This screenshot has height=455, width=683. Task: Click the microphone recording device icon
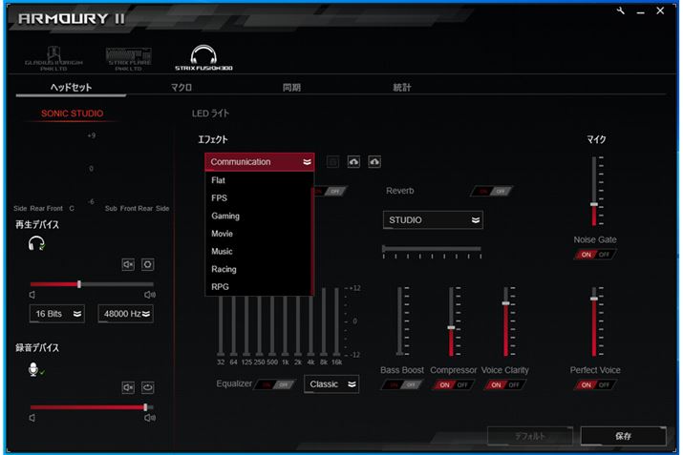click(x=35, y=368)
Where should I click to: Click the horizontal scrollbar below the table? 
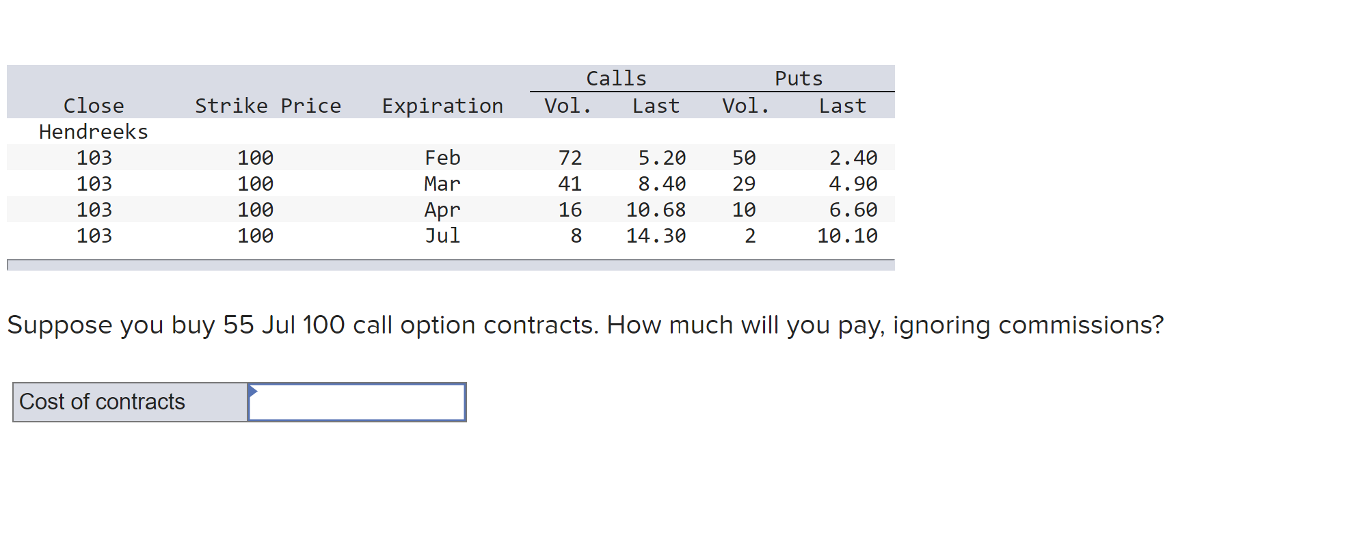point(451,263)
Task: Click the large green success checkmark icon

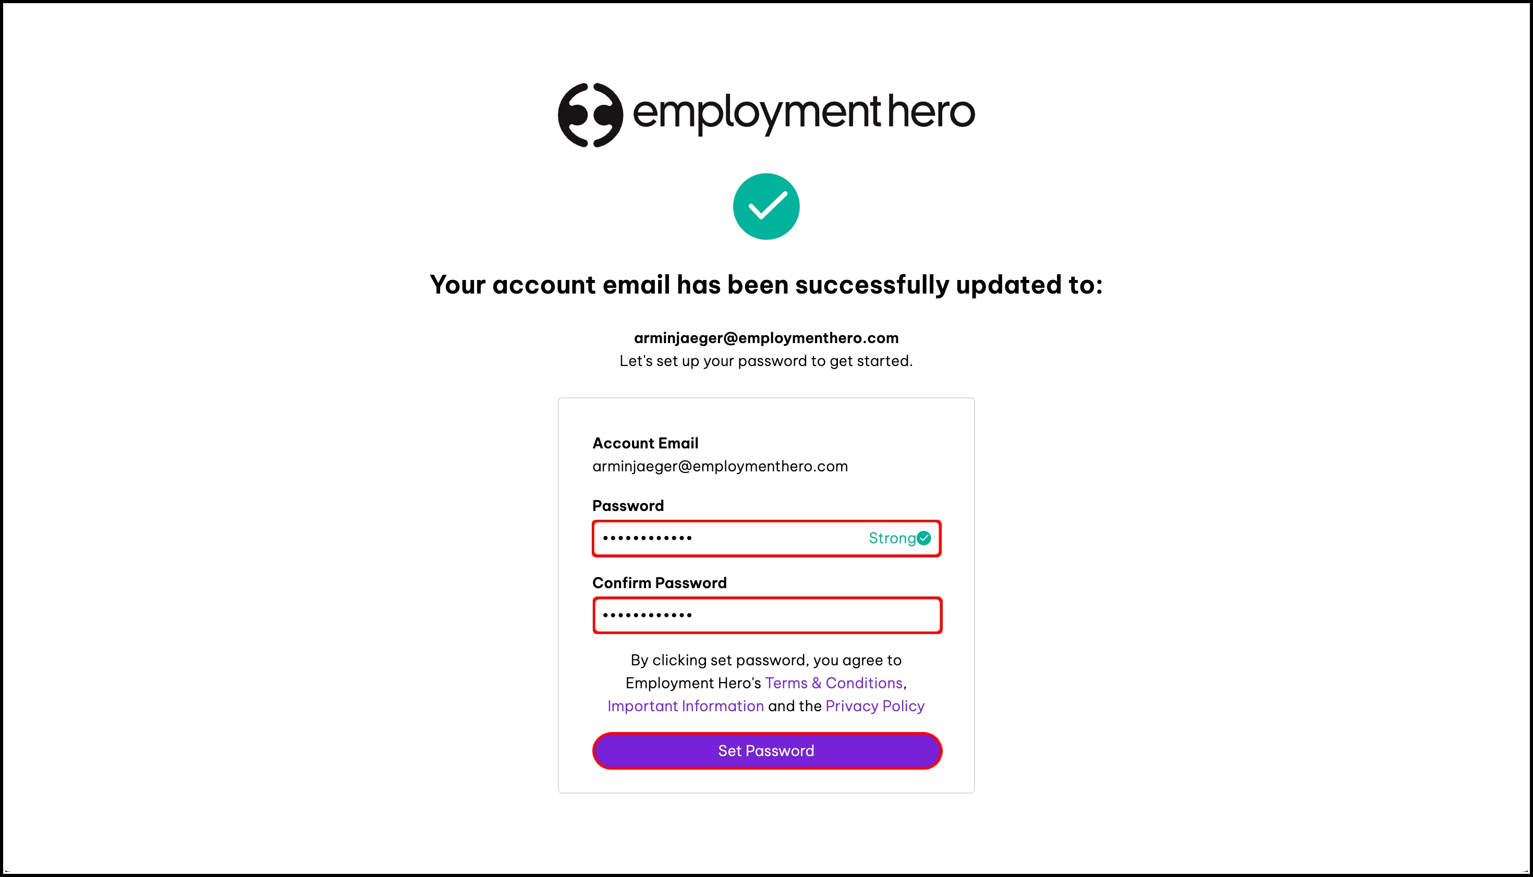Action: pos(766,207)
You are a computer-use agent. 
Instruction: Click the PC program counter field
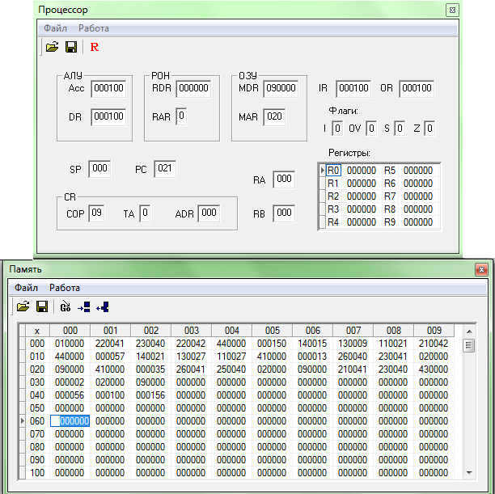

**What to produce:** From the line containing "Task: Click the large" down to the last line of the entries above, copy each line exactly and nothing more. Leave pictures out.

**Exercise result:**
Task: Click the large green success checkmark icon

Action: pos(766,207)
You are a computer-use agent. 
Instruction: Click the PC program counter field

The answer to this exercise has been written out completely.